Certains signes semblent toutefois plus flagrants, comme le fait qu’une personne soit laissée pour compte lorsque des groupes se forment. Cette source d’information précieuse échappe toutefois souvent aux animateurs. C’est du moins une constante que remarque Maxime Albert, guide de rafting chez Rafting Montréal : «Avec le corporatif, souvent les groupes sont déjà faits avant d’arriver. Les gens savent déjà dans quel bateau ils vont être.»

Nicole Jeanneau reconnaît que plusieurs intervenants doivent alors se fier avant tout à leur flair, à partir des petits signes discrets qui se manifestent, ou des craintes qui semblent paralyser certaines personnes, au moment de prendre leur place dans le groupe : «Mais là, il reste à valider : est-ce que la personne a de la difficulté à prendre la parole par ce que c’est de la timidité, du stress de parler en public ? C’est à l’animateur de voir et de demander à certaines personnes de prendre la parole en s’adressant directement à eux, pour s’assurer que tout le monde participe. Cela peut être aussi d’avoir l’œil ouvert et voir s’il y a des regards ou des petits groupes, deux ou trois personnes qui se font des regards ensemble ou des signes, des gestes qui nous font sentir qu’il y a des connivences qui se forment et des rires.»

Un grand piège qui attend tout animateur, selon madame Jeanneau, serait donc justement de taire cette petite voix qui nous indique le climat du groupe pour se concentrer sur la matière à livrer : «Je pense que lorsque l’on est au début de notre carrière, que ce soit comme animateur ou dans d’autres domaines, on est préoccupé par notre prestation de travail, donc, ce que l’on va donner comme information. On est moins alerte à ce qui peut se tramer comme dynamique. Le piège, ce serait de fermer les yeux, pas nécessairement par exprès, mais parce qu’on veut donner la meilleure prestation, et de ne pas être assez à l’affût des dynamiques qui peuvent se jouer entre les personnes.»

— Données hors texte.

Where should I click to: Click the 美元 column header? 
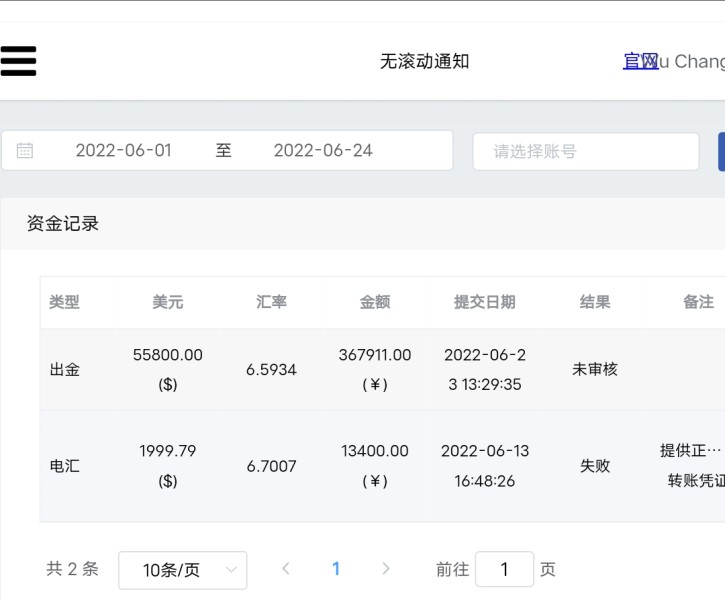[168, 302]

Nicole Jeanneau suggère donc aux animateurs, même en loisir, d’aller se former sur les conflits ou les personnalités difficiles. Elle croit également, tout comme l’ensemble des experts rencontrés, à l’importance de favoriser la collaboration et le partage d’expérience entre intervenants, surtout lorsque le groupe est plus vaste ou que le groupe semble présenter des défis plus corsés. Maxime Albert voit souvent les bienfaits d’une telle attitude : «Parfois les autres guides voient comment je peux réagir ou comment d’autres personnes peuvent réagir et après ils prennent une leçon de cela pour pouvoir faire autre chose.»

Et une fois que les intervenants ont su saisir au vol ces signes d’un potentiel rejet ou  dénigrement, encore faut-il trouver le juste équilibre entre la surinterprétation et la complicité silencieuse: «On peut penser que si une seule personne dérange le groupe, c’est elle le problème. J’imagine que pour quelqu’un de l’extérieur, cette idée peut surgir.» avance Cindy Viau, responsable des formations en entreprise du GAISHT.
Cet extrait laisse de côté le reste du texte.